The third pandemic afflicting India currently is a defense pandemic—the standoff with China. From the past few years, Prime Minister Modi actively approached China with what has been called “Summit Diplomacy.” These one to one summits between Prime Minister Modi and President Xi Jinping were aimed at enhancing mutual trust between the two nations. Clearly, this repeated show of “all is well, let’s pose for pictures and eat samosa” has failed. These summits have been all gigs and no substance. The news channels were always gaga over the photos they showed from these summits without questioning what exactly transpired during the conversation between the two leaders or if anything tangible in writing came out these summits. Too much reliance on personal diplomacy by the prime minister without following it in the details through his diplomats is the failure we are dealing with in Ladakh. The sad situation today is that our defence minister is going to Russia on a second visit in three months to urgently acquire more weapons.
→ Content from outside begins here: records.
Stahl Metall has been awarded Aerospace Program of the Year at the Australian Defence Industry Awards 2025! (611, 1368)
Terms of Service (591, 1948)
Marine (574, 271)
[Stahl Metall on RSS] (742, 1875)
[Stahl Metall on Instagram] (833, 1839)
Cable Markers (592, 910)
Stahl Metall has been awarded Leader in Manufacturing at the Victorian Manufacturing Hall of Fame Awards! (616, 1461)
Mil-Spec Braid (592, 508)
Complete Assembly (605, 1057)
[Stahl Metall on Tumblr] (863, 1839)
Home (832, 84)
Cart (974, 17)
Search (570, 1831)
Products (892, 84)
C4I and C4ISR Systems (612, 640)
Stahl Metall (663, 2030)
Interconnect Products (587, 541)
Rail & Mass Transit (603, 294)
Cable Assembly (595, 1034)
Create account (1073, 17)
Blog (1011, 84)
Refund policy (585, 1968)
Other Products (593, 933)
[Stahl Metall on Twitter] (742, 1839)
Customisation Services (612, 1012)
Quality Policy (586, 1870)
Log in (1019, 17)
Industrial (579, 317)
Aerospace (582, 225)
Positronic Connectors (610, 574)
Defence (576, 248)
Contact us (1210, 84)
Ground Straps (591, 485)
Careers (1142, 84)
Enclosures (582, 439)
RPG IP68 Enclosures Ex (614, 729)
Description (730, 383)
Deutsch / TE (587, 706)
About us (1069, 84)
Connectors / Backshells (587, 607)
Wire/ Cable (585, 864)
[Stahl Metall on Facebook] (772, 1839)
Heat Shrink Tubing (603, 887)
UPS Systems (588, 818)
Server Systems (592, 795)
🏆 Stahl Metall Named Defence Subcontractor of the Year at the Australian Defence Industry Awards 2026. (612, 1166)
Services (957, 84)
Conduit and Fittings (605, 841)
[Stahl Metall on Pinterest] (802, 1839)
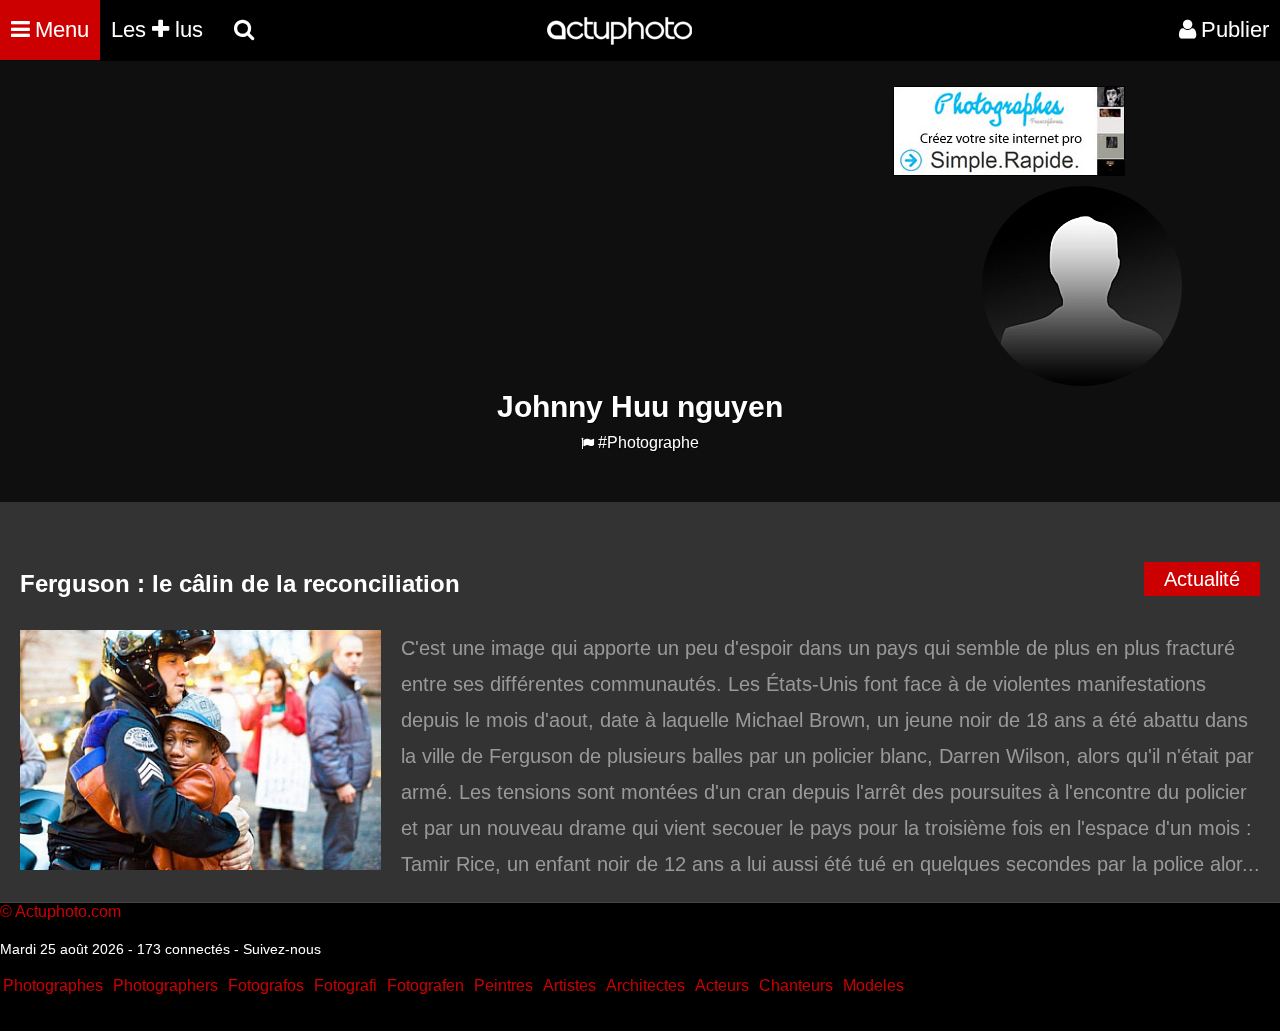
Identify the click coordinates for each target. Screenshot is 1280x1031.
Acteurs (722, 985)
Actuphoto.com (68, 911)
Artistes (569, 985)
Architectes (645, 985)
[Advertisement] (519, 226)
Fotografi (345, 985)
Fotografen (425, 985)
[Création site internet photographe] (1009, 170)
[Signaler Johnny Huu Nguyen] (587, 443)
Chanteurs (796, 985)
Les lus (157, 29)
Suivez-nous (282, 949)
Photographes (53, 985)
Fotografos (266, 985)
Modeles (873, 985)
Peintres (503, 985)
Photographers (165, 985)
But, perhaps my assessment is entirely wrong since as per the joke these days, “Modiji ne kiya to kuchh sochke hi kiya hoga.”

The fourth pandemic facing India is the least visible (literally) but may prove in the long run to be the most catastrophic of all—the ecological destruction. Our cities are crowded and full of slums. We cannot even guarantee clean air for our young generation. The government talks of planting trees and cleaning Ganga, but at the same time it produced the draft of the Environmental Impact Assessment with many regressive measures. The government has not yet replied to the objections raised by many environmentalists. This is the same response as it had when the prime minister had proudly unveiled the Char Dham Pariyojana on the high mountains in Uttarakhand. No oversight was maintained and no Environmental Impact Assessment was carried out for the project. I am personally a witness to the catastrophic damage that this project has done to the Himalayas. Now an 800-page report has been submitted by a committee of experts to the Supreme Court detailing the vast amount of destruction that this project has inflicted. Imagine an India without the Himalayas. Yes, you cannot because it simply cannot exist. But, of course, our almighty never-failing prime minister would never accept it (literally) as a “Himalayan Blunder” just like the father of our nation did once for one of his blunders.

This is a time when all socially and politically aware citizens of the nation should contemplate over where the nation is headed. I want to ask my generation if this is what we imagined growing up when we used to think about the grand vision of 2020? Is it alright if amidst all these pandemics, our debates are today reduced to the death of Sushant Singh Rajput or discussions of Hindu-Muslim enmity? The prime minister knows his politics very well and may continue to win elections but the Narendra Modi Paradox of missing the details even after exemplary political sensibility is causing much (perhaps lasting) damage to our society, our democracy, our nation.